OUT of all the habitat types I love wetlands the most! Because the diversity is unmatched!
The other end has a highway running thru it so that is a huge negative, but it still has great potential. I ran into several Swamp Sparrow...
You can just see the road that crosses this wetland...Once the trees green up the critters will have more cover and privacy. Fortunately after the water passes under the highway it goes into the Wildlife Refuge where it flows into another small pond.,,and then it goes on and flows into what they call Pool D,
Up by the picnic area are very tall Long Leaf Pine, and I found three of the rare Red Cockaded Woodpeckers, pecking away and getting bugs out from under the bark. The males do have a little red spot on the top of the head which is rarely seen...
Glad to know the numbers are increasing all over our state...Thanks to some proper forestry management. They nest in mature long leaf pine.
On the way out of the Park I stopped at Pool D another of my favorite spots, and glad I stopped there I found a River Otter.
Sunday it rained all day...so I did some window birding...A couple of the large Pileated Woodpeckers burrowed into the bark in the big pine in the frontyard...
Cousin to the Ivory Billed Woodpecker that is thought to be extinct now...there is some controversary about that. If you ever see one of these with BIG white Wing patches, and a white bill, you have seen a bird thought to be extinct.

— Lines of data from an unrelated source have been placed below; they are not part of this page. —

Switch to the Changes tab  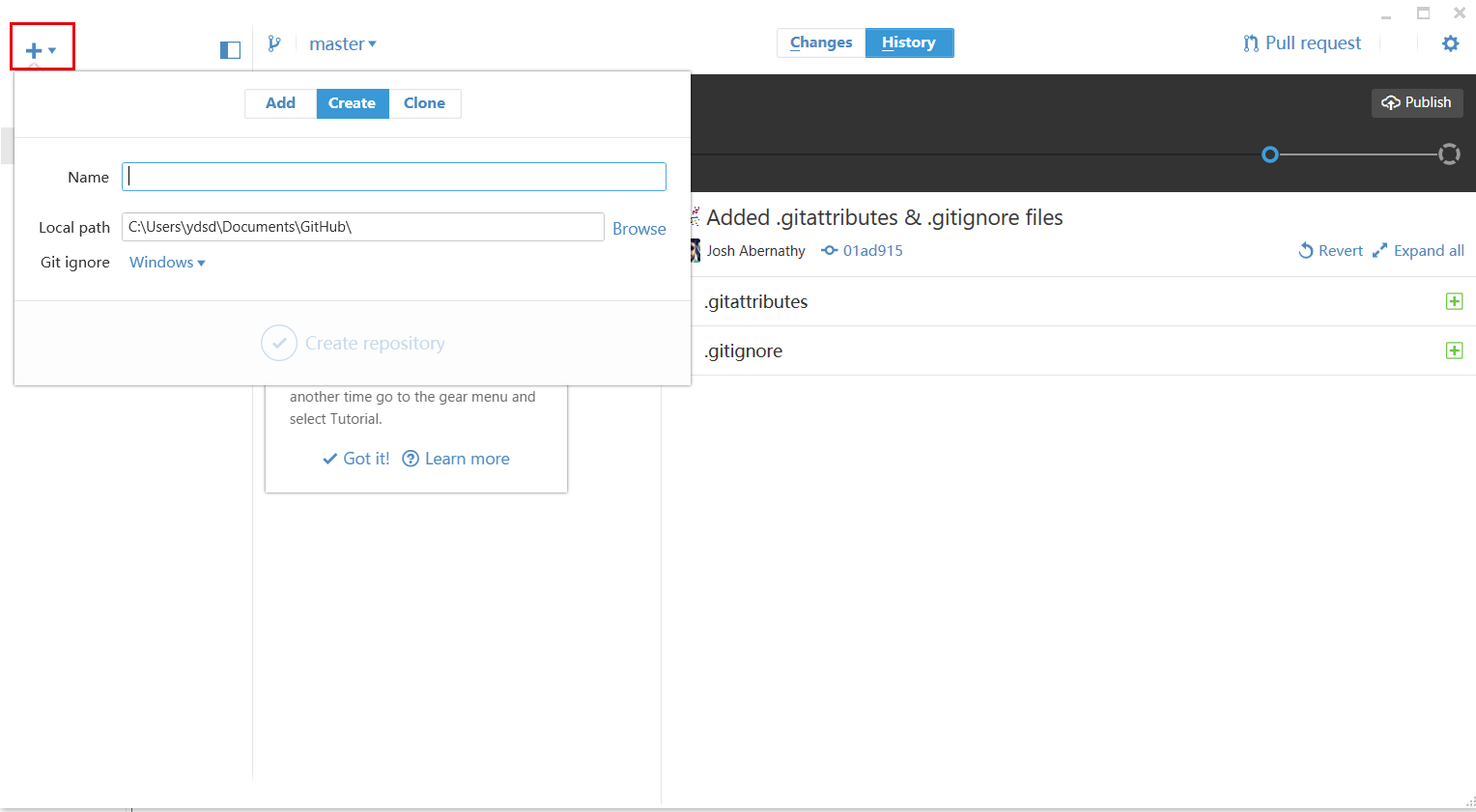(x=820, y=42)
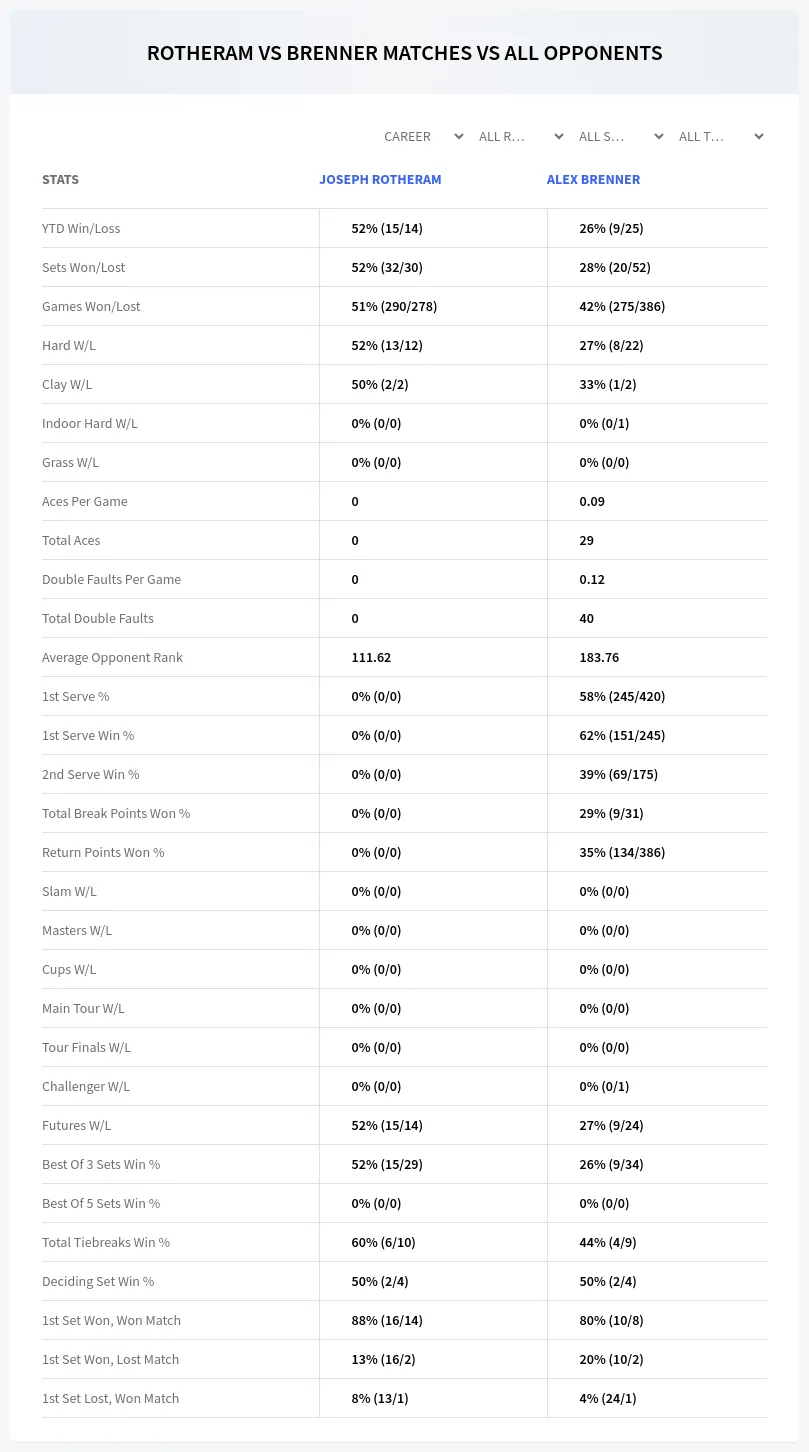
Task: Open the CAREER period dropdown
Action: pos(423,136)
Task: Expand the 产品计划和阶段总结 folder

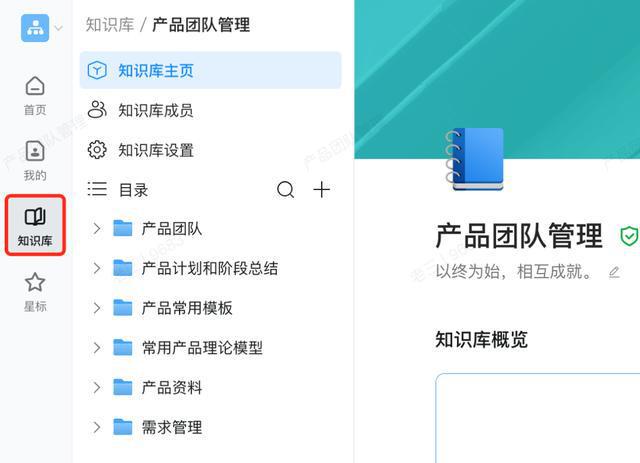Action: (x=97, y=268)
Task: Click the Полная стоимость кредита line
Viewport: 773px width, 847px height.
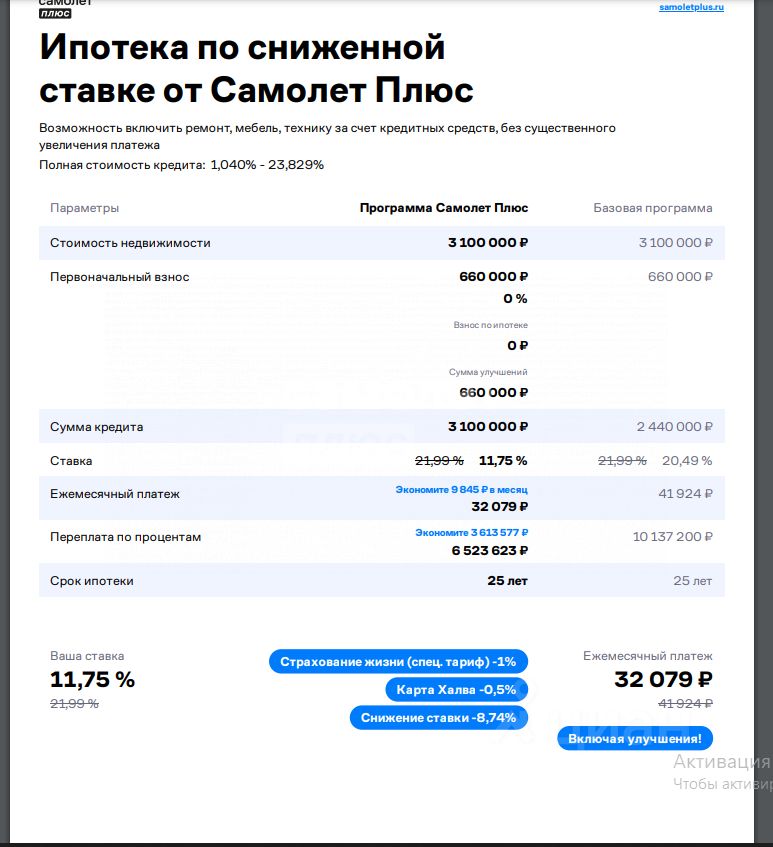Action: (x=182, y=165)
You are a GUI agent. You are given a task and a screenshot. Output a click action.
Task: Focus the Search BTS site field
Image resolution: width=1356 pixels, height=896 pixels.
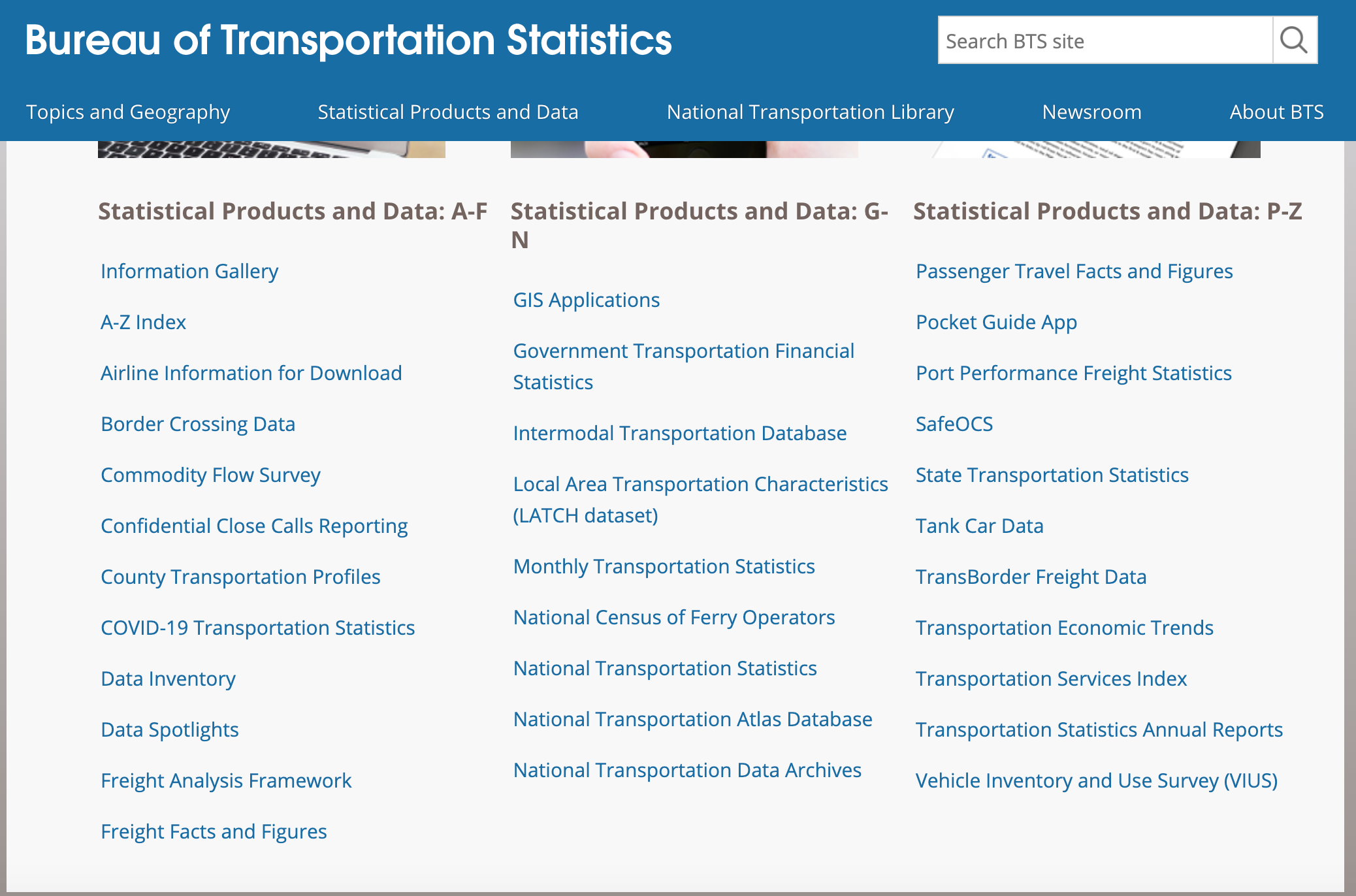click(1105, 40)
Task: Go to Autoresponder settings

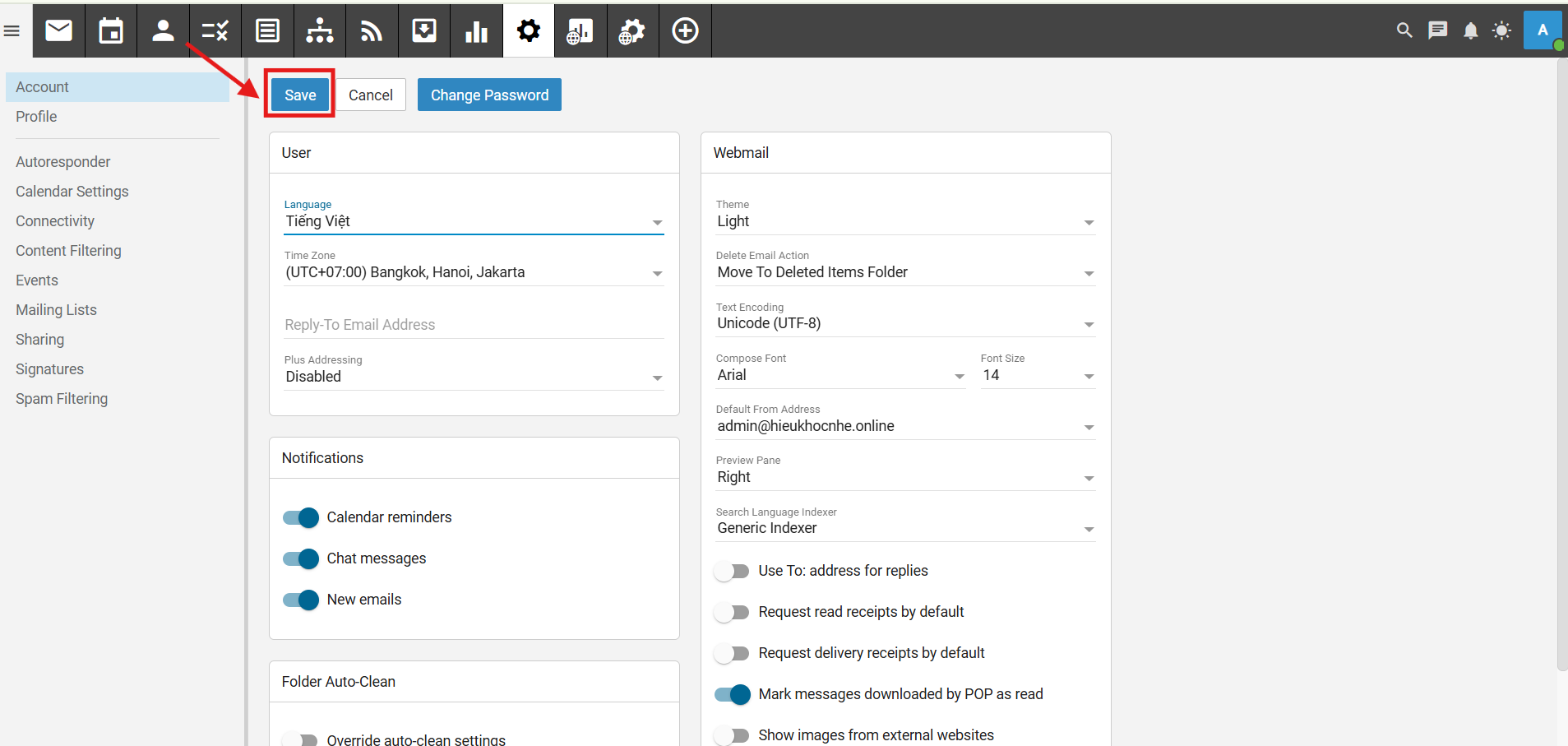Action: (62, 162)
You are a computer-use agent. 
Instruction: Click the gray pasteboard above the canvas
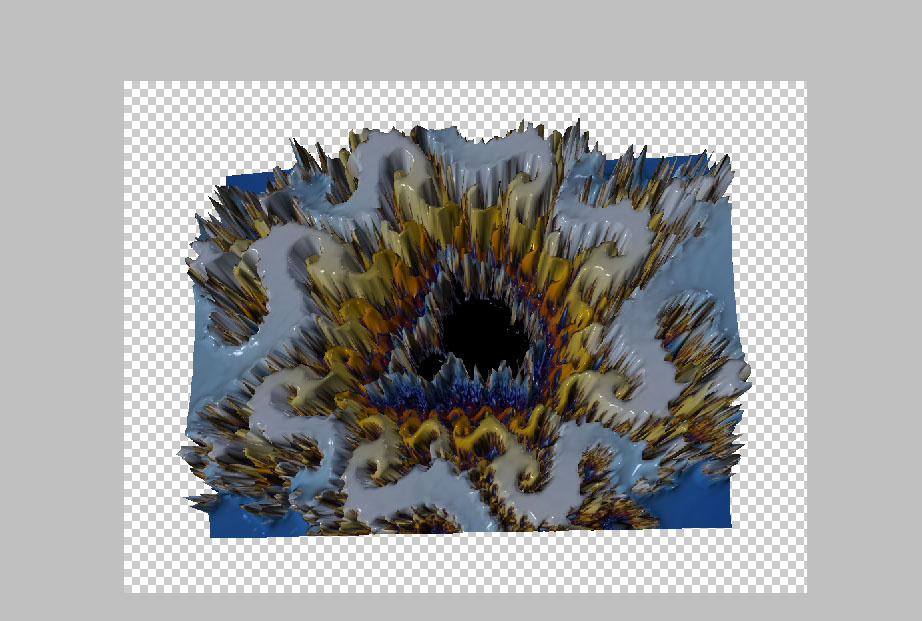point(460,40)
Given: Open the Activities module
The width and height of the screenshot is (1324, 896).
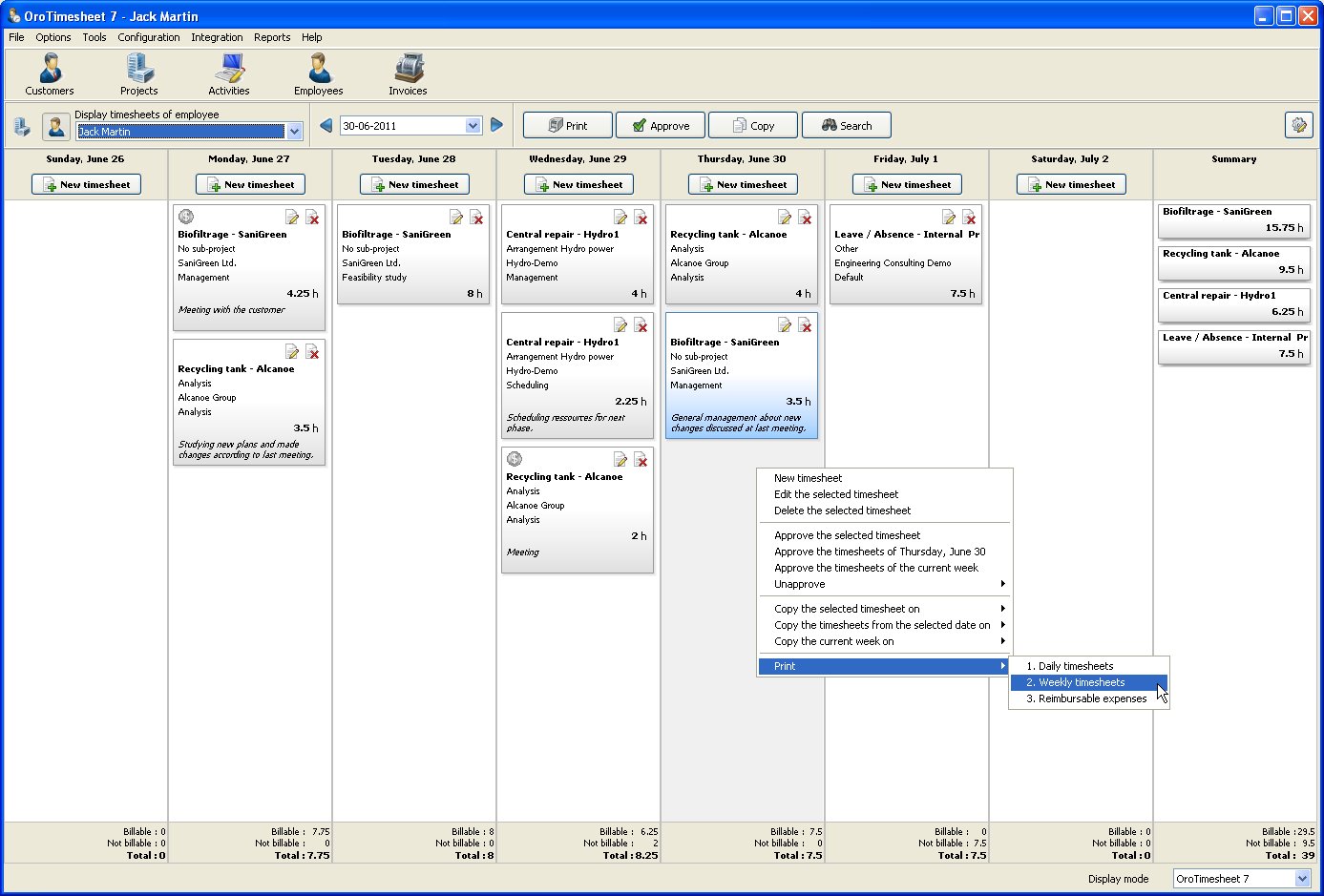Looking at the screenshot, I should point(229,73).
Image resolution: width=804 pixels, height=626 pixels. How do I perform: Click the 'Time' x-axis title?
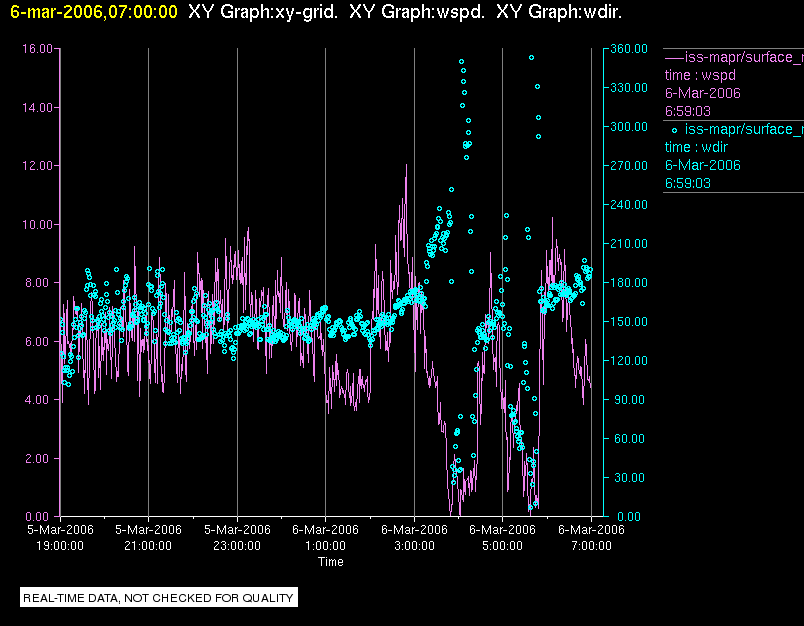pyautogui.click(x=331, y=561)
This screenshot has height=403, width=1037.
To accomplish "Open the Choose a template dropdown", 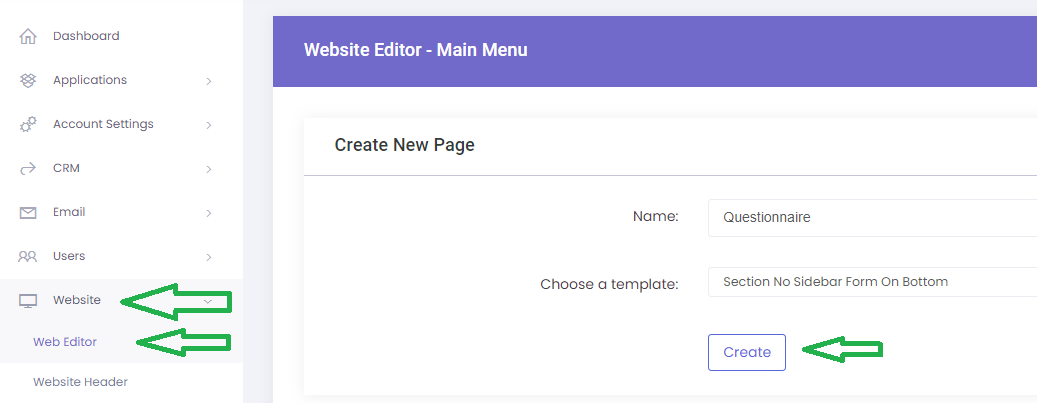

And a Golden Crowned Kinglet was soaked by the rain...but still managed to throw up his golden crown..
Monday was blue and pretty again and a flock of Cedar Waxwing came into the yard...they are amazing to watch..
later I checked a couple of nearby Hotspots...Bluebirds are ready to get their families started...they make good use of the picnic tables At Goodale State Park, to perch on while looking for insects.
And the Yellow Rump Warbler (Myrtle variety) is a bird I will see many times this breeding season...they are such great insect hunters! Here he tries very hard to blend in with this fading piece of mistletoe..
After that stop I headed to Bramblewood with some take out! I don't normal partake but I was starved so I got some junk food...sat n my van out of the wind and gobbled it up then checked out what was going on...The Geese are staking out good spots...
Tuesday I stayed home....got busy picking up lots of sticks and such in the back which is a wooded area, sort of the dogs play area, I try to keep it picked up of all the big stuff...I don't mind the cones on the ground but sticks they can get tangled up in I try to keep picked up...So while I was in the yard I spotted the first Purple Finch of the year on the feeder.
She had me wondering for a while if she could be a Rose Breasted Grosbeak, which sometimes do stop by but I couldn't pin it down and went with the safe bet, the reason I questioned it at all was in one shot I got she had a yellow tinge to her throat. I cropped this so the yellow can be seen...she has a sunflower seed in her beak...so looks a little weird,
either way she is a stunning bird.
Wednesday I combined some chores with some birding...I had to empty my trailer of the sticks and such so I stopped at the recycle center to do that...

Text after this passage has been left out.